THE DATA START

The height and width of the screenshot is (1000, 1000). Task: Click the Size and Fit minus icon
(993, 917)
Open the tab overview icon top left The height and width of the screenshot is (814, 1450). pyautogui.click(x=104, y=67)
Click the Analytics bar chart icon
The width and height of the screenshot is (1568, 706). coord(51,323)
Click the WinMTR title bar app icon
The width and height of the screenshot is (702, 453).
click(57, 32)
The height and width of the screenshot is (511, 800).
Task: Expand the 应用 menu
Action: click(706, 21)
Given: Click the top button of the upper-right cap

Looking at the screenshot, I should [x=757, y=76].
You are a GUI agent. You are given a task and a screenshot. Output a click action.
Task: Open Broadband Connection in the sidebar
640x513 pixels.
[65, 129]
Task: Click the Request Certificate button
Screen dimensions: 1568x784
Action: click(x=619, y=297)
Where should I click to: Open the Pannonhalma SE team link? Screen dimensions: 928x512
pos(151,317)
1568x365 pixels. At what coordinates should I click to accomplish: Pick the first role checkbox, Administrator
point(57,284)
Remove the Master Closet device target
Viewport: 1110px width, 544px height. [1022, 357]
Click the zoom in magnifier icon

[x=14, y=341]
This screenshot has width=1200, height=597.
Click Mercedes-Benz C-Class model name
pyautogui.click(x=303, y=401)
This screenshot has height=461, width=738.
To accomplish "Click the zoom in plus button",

THE DATA END

EXERCISE:
Search the entries for the word "This" and report how many lines contain it, as a bare number.

WRITTEN SOLUTION:
2